Once the line with "Open the vojtasvozil25@gmail.com email link" is found, write it out along with each later line exactly, through the end of the entries, skipping every picture.

- Opening Delimiter -

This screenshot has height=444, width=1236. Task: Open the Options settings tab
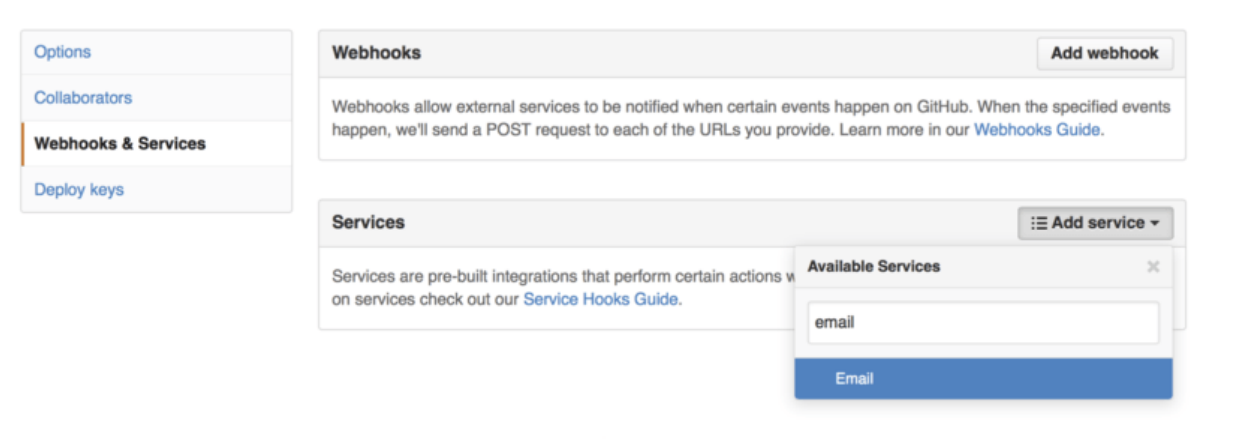coord(62,52)
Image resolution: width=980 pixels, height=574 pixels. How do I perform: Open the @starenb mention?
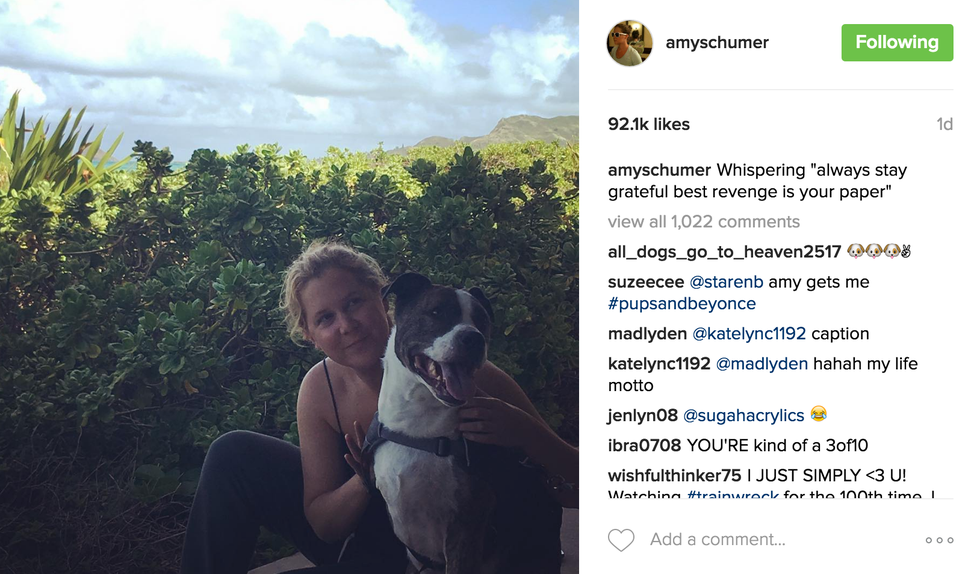pos(726,282)
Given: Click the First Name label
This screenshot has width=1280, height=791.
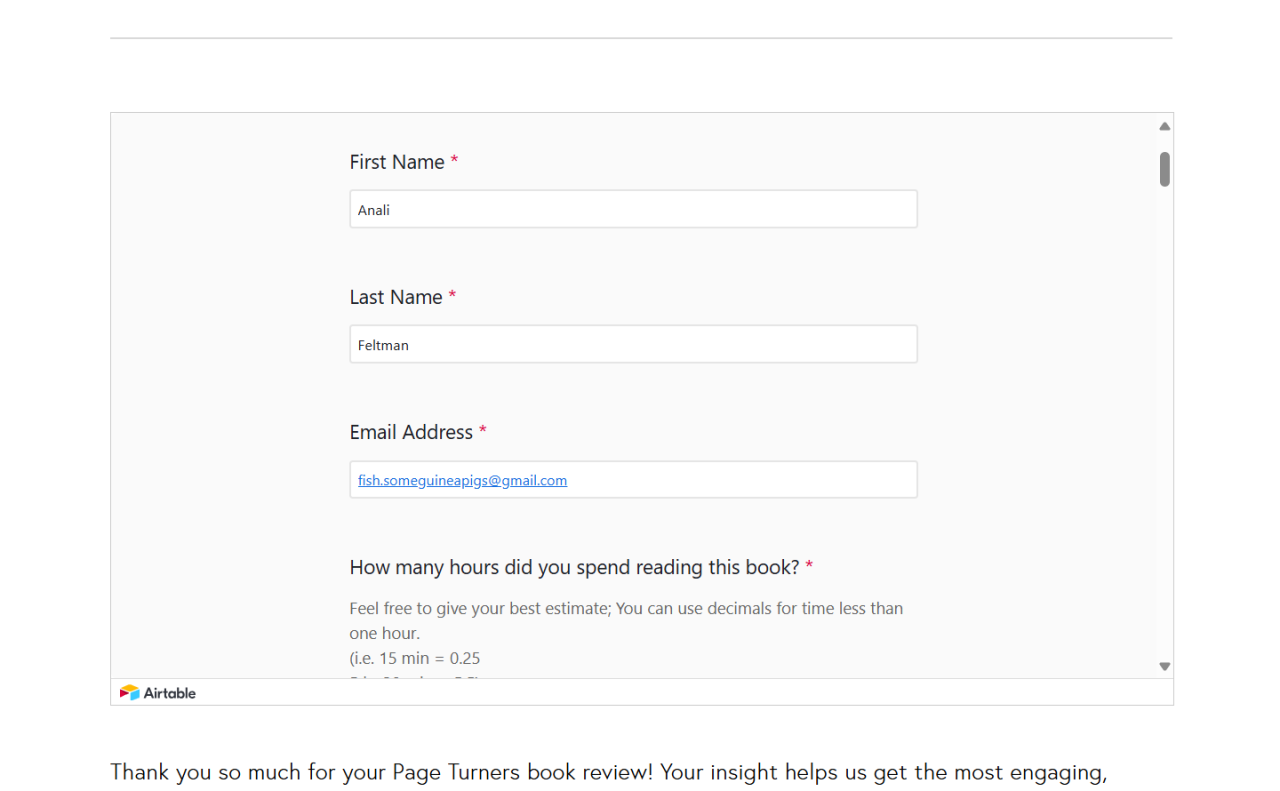Looking at the screenshot, I should click(x=396, y=162).
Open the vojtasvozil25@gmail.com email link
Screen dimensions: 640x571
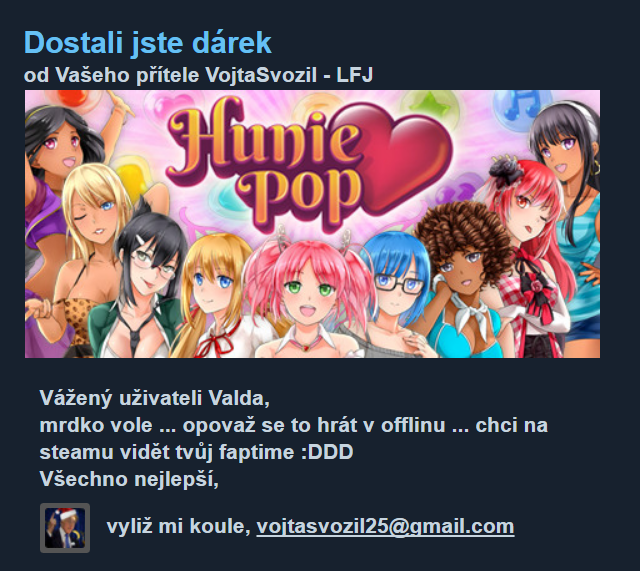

- Closing Delimiter -

*Task response*.
Open the vojtasvozil25@gmail.com email link
Screen dimensions: 640x571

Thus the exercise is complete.